▸ Work item: All lines up to and including the one that contains "Specs (35, 2290)" are to be transcribed exactly, starting from the first line of the records.

- Opening Delimiter -

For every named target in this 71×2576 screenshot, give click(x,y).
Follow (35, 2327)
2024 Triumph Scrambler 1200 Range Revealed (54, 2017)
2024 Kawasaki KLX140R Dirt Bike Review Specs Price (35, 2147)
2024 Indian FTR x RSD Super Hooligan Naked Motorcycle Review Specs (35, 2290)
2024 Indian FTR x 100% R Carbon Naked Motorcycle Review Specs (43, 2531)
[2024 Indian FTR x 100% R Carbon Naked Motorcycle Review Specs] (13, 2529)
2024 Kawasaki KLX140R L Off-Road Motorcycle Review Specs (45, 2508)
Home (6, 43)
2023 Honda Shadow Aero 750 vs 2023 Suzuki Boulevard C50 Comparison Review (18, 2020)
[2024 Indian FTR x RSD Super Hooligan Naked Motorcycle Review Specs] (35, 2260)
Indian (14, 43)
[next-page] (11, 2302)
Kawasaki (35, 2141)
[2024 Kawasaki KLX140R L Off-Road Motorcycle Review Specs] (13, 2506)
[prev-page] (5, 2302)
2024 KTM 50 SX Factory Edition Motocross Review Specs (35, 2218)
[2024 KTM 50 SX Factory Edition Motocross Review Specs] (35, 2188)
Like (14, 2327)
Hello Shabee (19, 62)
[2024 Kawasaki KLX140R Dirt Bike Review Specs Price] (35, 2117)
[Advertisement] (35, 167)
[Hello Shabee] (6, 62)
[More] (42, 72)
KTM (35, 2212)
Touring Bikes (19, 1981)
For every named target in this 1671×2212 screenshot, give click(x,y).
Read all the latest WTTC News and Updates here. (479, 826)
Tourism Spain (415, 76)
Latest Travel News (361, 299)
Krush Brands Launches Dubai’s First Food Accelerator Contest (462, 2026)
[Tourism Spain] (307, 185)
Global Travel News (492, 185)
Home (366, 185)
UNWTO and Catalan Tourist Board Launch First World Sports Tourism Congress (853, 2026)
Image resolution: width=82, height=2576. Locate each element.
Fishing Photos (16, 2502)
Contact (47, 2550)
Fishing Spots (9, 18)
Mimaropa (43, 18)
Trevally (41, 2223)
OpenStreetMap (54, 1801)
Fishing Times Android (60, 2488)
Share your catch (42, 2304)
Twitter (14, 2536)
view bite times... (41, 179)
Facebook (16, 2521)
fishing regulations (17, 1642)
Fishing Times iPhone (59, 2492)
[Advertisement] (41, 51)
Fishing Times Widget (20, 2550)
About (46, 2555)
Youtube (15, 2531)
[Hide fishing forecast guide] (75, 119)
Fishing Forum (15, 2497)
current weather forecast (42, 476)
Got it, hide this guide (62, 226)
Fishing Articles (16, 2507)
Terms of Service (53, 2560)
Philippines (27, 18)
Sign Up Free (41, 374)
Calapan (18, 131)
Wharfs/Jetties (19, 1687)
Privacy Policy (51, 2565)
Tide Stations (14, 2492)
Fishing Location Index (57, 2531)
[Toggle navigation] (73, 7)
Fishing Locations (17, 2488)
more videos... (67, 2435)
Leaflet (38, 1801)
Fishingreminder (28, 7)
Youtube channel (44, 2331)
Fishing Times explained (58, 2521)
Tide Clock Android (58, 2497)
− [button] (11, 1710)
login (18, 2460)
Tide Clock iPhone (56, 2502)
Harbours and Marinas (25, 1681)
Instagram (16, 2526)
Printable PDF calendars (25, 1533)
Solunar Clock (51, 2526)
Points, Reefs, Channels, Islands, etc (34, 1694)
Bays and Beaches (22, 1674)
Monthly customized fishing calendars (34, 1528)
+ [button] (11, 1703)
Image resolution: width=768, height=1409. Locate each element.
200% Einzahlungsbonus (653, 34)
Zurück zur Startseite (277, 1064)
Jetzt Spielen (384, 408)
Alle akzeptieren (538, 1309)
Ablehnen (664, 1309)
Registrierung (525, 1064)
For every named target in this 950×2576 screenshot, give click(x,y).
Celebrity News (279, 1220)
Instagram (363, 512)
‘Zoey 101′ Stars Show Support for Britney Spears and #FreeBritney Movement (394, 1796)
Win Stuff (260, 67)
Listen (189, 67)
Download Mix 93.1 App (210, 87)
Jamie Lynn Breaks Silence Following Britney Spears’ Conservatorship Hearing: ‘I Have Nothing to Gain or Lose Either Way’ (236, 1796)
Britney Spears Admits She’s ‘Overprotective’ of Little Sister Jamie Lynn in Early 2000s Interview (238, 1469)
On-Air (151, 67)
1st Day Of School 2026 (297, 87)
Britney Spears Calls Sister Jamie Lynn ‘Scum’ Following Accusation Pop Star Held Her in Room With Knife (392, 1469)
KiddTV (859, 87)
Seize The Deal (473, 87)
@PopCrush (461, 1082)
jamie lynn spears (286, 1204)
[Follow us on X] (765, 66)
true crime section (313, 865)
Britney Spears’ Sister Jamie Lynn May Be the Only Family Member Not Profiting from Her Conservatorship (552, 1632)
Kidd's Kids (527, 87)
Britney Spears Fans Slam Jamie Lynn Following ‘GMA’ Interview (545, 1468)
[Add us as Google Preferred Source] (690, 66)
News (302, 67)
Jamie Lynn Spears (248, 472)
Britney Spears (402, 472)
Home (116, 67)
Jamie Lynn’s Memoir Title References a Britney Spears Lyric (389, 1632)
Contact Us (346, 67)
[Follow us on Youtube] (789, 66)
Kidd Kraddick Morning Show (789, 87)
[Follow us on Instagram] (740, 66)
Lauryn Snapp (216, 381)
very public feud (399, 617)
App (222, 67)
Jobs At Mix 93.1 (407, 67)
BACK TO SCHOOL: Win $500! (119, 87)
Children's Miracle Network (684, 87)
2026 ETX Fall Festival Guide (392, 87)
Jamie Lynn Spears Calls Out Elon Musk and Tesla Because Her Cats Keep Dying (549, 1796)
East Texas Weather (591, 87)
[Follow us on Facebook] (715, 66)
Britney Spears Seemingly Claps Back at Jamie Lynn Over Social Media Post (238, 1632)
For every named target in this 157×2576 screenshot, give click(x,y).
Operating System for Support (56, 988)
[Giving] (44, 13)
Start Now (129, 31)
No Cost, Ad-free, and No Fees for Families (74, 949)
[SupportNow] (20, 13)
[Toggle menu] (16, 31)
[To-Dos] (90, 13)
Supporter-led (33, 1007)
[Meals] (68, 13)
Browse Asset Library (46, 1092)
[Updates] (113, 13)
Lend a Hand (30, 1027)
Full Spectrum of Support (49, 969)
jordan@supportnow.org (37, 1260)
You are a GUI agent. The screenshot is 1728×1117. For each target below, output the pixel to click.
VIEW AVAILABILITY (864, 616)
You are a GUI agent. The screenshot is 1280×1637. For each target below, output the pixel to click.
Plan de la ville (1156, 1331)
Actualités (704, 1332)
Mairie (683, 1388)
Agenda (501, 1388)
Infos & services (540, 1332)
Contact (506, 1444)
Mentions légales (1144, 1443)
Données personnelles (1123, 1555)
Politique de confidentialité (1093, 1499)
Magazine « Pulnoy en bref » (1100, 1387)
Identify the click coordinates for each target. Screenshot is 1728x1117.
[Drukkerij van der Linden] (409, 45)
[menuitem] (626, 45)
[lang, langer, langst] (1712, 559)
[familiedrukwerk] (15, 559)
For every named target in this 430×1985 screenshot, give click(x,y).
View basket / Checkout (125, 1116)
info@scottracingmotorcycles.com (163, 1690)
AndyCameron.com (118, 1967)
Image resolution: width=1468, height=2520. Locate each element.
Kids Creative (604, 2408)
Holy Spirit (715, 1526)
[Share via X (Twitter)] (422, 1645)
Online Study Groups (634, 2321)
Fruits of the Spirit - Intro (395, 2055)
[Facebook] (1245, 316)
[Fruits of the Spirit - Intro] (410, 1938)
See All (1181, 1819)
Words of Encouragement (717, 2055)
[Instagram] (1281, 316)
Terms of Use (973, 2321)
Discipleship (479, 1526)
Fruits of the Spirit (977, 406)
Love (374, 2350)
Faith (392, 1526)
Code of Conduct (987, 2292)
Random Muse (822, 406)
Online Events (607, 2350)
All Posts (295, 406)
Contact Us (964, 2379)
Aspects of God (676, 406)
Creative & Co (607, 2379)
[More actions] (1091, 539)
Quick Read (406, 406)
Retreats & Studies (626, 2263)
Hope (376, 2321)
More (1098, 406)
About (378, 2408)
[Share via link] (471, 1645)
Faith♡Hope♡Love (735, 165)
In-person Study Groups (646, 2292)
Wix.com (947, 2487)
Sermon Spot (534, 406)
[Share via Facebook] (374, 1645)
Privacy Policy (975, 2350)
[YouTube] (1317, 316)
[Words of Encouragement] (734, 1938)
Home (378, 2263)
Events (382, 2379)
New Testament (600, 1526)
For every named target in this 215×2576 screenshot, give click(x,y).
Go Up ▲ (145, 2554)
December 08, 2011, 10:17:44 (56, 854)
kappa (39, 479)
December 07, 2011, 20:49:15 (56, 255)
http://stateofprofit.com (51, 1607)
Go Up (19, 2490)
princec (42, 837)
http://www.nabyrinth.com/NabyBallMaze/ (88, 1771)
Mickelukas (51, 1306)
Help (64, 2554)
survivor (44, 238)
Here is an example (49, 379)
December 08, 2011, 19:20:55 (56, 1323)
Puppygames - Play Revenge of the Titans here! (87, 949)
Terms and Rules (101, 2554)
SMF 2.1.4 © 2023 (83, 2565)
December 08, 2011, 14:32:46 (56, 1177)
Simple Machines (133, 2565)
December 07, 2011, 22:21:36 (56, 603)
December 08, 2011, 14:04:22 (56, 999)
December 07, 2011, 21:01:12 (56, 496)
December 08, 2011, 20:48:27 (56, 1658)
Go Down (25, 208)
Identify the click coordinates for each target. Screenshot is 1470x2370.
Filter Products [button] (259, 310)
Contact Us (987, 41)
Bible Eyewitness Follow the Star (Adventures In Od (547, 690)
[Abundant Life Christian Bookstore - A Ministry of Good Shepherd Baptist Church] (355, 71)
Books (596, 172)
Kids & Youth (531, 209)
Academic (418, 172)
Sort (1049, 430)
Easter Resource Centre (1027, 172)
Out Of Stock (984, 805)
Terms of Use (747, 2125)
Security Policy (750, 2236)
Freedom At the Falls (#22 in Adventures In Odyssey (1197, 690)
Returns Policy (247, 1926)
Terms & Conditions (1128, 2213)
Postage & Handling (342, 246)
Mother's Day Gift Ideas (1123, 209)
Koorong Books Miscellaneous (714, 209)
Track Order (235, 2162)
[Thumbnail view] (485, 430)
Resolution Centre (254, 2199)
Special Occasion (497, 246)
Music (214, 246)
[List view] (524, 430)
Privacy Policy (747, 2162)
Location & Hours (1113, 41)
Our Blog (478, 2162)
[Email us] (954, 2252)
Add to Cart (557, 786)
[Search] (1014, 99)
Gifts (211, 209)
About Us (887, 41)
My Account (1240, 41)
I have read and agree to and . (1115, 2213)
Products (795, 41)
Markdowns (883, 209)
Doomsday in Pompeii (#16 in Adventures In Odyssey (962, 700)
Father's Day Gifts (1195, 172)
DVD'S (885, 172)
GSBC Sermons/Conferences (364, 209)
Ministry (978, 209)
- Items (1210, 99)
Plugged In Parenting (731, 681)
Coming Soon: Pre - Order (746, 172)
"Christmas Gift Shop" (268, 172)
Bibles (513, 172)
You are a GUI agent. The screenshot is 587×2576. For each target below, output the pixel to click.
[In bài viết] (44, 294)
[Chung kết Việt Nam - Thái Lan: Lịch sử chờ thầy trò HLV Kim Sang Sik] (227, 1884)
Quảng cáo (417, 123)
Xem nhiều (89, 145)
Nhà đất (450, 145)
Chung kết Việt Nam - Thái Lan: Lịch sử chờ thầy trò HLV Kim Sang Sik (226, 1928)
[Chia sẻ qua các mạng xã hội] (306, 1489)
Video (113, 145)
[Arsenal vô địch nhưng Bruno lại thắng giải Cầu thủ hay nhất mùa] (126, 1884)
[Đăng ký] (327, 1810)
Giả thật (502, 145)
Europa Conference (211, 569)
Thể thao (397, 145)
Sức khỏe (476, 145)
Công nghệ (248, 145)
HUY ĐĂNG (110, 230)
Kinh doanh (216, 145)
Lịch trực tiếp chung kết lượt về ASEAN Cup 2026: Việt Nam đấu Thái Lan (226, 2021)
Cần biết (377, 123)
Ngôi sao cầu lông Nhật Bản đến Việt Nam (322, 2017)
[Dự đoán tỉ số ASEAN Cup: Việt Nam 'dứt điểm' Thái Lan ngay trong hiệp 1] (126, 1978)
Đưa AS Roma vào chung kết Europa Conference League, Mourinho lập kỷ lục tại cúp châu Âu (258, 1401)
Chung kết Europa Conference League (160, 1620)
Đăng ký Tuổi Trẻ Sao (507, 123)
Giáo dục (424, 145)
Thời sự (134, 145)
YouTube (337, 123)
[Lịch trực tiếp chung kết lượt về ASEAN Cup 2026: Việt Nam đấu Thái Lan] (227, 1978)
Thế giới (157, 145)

- Closing Delimiter -

▸ Expected answer:
For every named target in this 71×2576 screenshot, give click(x,y).
Follow (35, 2327)
2024 Triumph Scrambler 1200 Range Revealed (54, 2017)
2024 Kawasaki KLX140R Dirt Bike Review Specs Price (35, 2147)
2024 Indian FTR x RSD Super Hooligan Naked Motorcycle Review Specs (35, 2290)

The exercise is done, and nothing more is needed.